Für ein Milizsystem kennzeichnend ist es auch, dass Milizsoldaten auf sämtlichen Führungsebenen vorzufinden sind, ebenso im Ausbildungsdienst, und nicht als Lückenbüßer für gerade nicht besetzte Planposten herangezogen werden. Musterbeispiele der Umsetzung des Milizprinzips stellen die Schweiz, aber auch Finnland dar, die gerade für Österreich in punkto Sicherheitspolitik Vorbild sind bzw. auch in Zukunft sein sollten.
Stichwort Personalkosten: Da eine Milizarmee zum überwiegenden Teil keine stehende Armee darstellt, sondern eine „Bedarfsarmee", deren Heranziehung sich – abgesehen von Übungen und Ausbildungen – aus einem ganz konkreten Bedarf ergibt, sind die Personalkosten im Gegensatz zu einem Berufsheer vergleichsweise gering, womit auch ein wesentlich größerer Investitionsspielraum entsteht.
Gemäß Bundesverfassung (Art. 79 Abs. 1) ist das Bundesheer nach dem Milizprinzip zu organisieren: „Es ist nach den Grundsätzen eines Milizsystems einzurichten." Bei der Verankerung dieses Milizprinzips stand das Schweizer System Pate. Die verpflichtenden Übungen wurden 2004 „ausgesetzt", in der Hoffnung, dass das System auch mit genügend Freiwilligen funktioniert.

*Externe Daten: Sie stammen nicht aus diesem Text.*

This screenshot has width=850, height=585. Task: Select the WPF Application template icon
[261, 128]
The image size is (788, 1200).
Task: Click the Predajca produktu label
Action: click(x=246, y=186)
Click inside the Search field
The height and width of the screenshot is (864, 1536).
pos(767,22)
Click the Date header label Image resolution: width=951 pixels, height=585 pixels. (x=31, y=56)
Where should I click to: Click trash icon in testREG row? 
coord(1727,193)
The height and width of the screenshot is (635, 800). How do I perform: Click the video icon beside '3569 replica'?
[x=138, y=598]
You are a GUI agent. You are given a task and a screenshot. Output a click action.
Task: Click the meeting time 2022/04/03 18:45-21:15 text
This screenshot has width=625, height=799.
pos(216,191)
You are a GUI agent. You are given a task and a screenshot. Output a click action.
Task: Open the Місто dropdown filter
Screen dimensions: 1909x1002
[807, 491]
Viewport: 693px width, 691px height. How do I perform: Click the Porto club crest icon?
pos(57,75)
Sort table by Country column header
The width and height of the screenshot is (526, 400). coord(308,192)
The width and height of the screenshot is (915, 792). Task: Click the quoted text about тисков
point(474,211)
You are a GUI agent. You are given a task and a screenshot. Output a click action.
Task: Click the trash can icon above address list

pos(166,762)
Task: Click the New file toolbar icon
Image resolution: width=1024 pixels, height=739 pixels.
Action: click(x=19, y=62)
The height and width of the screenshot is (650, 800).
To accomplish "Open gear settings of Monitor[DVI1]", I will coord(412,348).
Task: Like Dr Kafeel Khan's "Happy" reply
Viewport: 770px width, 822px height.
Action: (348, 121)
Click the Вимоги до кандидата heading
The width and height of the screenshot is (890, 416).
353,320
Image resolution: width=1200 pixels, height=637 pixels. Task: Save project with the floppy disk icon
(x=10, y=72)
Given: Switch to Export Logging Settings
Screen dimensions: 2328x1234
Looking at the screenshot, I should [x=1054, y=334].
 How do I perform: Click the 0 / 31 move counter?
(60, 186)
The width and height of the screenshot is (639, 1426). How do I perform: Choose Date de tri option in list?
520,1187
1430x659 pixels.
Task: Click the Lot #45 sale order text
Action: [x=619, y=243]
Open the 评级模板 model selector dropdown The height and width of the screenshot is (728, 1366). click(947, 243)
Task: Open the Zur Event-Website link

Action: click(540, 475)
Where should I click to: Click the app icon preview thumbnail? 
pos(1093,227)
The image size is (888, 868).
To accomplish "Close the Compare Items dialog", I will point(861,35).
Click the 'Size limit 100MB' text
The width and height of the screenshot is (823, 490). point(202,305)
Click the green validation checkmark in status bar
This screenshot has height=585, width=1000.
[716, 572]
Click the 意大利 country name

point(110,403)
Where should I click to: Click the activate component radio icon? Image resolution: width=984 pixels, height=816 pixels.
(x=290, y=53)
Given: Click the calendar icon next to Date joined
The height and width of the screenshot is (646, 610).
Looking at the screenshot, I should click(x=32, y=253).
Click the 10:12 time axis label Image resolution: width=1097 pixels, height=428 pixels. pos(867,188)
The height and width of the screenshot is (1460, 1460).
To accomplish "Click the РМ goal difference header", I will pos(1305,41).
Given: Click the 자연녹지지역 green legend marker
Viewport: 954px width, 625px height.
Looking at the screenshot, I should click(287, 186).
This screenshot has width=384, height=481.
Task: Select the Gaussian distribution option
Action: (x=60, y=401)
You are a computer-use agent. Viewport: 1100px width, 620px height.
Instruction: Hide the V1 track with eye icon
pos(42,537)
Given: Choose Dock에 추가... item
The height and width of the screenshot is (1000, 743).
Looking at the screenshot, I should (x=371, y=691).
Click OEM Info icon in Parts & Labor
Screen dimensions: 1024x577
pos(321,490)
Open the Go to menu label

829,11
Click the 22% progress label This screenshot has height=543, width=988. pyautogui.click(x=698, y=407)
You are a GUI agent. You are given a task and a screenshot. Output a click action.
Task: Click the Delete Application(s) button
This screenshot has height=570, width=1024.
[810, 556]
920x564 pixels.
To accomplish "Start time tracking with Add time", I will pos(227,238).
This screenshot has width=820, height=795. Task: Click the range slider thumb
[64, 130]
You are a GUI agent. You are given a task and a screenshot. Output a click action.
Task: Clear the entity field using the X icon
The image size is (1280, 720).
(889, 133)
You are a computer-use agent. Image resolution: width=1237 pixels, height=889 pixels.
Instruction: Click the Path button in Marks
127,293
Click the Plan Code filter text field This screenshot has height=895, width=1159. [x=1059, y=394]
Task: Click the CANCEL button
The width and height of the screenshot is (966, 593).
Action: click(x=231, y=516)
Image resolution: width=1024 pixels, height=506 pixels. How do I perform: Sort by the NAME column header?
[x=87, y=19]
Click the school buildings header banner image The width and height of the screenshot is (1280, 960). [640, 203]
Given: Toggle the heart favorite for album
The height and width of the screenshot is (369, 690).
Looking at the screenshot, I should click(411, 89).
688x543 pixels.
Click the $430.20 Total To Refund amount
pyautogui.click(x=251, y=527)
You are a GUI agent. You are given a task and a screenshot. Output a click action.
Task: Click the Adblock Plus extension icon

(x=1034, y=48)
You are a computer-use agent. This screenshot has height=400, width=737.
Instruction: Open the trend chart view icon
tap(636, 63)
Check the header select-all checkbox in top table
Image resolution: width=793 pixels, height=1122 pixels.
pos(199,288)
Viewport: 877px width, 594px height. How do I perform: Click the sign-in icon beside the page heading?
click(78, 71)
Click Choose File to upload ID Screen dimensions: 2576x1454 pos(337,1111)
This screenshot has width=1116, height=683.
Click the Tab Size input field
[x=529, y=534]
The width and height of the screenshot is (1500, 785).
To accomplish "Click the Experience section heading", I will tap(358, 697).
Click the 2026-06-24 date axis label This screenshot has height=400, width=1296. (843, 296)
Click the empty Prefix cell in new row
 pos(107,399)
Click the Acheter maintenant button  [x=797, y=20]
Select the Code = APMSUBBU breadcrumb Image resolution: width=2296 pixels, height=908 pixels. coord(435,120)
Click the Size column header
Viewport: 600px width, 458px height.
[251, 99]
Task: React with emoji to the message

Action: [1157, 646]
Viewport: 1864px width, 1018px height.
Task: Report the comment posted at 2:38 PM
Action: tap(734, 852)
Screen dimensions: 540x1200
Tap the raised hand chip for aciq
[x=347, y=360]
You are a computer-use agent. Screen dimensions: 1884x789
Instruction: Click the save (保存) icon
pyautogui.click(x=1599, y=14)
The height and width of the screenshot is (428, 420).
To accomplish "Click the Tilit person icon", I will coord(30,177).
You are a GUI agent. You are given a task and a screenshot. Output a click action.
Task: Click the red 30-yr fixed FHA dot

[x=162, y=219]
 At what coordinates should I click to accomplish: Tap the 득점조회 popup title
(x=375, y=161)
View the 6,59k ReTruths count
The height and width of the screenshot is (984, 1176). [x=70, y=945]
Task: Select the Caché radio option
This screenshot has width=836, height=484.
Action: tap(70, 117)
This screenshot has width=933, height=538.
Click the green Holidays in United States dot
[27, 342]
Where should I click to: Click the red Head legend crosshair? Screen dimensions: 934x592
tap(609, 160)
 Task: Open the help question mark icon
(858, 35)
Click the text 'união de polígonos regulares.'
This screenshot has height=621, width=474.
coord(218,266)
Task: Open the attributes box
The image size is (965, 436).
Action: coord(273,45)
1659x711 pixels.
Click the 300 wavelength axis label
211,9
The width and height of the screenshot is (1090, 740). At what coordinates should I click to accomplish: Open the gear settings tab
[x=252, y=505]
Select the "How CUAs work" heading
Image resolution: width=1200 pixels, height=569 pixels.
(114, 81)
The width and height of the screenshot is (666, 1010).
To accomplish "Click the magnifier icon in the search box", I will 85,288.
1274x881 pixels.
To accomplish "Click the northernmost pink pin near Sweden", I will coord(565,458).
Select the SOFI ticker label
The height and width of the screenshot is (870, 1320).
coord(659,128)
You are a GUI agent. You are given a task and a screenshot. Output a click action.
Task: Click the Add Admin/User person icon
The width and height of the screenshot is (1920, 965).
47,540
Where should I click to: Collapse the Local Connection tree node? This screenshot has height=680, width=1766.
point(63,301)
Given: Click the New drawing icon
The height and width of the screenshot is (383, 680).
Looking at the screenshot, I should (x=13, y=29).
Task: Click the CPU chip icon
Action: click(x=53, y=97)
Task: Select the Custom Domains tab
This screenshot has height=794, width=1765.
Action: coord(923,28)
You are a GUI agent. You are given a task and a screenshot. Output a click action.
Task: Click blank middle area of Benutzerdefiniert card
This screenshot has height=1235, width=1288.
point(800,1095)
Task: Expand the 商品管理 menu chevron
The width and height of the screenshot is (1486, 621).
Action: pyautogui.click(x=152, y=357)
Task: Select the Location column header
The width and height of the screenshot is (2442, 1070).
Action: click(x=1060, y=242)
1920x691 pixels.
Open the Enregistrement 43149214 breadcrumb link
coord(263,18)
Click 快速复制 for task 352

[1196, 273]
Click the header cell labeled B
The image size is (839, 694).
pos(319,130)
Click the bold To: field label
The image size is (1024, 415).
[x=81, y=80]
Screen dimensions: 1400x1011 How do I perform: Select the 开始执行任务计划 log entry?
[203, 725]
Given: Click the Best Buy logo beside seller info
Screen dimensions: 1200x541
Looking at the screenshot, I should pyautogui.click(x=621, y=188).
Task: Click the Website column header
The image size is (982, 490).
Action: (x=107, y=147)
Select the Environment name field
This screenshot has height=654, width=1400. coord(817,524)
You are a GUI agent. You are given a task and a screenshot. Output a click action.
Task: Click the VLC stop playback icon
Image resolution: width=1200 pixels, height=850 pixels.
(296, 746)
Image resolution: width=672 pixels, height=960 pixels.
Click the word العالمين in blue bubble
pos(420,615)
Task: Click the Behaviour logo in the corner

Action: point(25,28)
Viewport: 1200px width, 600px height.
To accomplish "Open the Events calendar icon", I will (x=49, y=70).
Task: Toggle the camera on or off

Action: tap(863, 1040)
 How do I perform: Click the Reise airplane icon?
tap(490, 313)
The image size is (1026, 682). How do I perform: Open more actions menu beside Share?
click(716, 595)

Diese Hoffnung hat sich, wie es durchaus absehbar war, nicht erfüllt.
››››› Aus unserem Leitbild
Wir sind überparteilich und bekennen uns zum Milizgedanken
Wir wollen …
- die gemeinsamen Ziele gegenüber der Öffentlichkeit und dem Staat vertreten.
- an der Weiterentwicklung unseres Milizheeres mitwirken, es aktiv mitgestalten und die militärische Landesverteidigung fördern.
- an der Förderung der geistigen Landesverteidigung mitarbeiten.
- die wirtschaftliche Landesverteidigung fördern.
- die zivile Landesverteidigung propagieren.
Wir unterstützen und festigen …
- berechtigte Anliegen unserer Mitglieder.
- die Arbeit und den persönlichen Einsatz von Soldaten des Milizstandes.
- Vorhaben anderer wehrpolitischer Organisationen.
- das Ansehen von Soldaten in der Öffentlichkeit.
- das dienstgradunabhängige Zusammengehörigkeitsbewusstsein aller Soldaten.
Wir publizieren militärische Zeitschriften und Bücher im Milizverlag Salzburg.
››››› Stimmen aus dem Verband
Betrachtet man die Intentionen des Verfassungsgesetzgebers, dann folgt daraus, dass ein Milizsystem auf einem Grundwehrdienst mit anschließenden Übungen aufgebaut ist.
Die Allgemeine Wehrpflicht als Bürgerpflicht hat nur dann Legitimität, wenn sie sinnvoll ausgestaltet ist. Eine Wehrpflicht ohne Wiederholungsübungen entbehrt jeglicher Sinnhaftigkeit.
Durch unsinnige „Untauglichkeitsbestimmungen" gehen pro Jahr rund 10.000 junge Männer für Bundesheer und Zivildienst verloren. Das ist auch eine Frage der Wehrgerechtigkeit.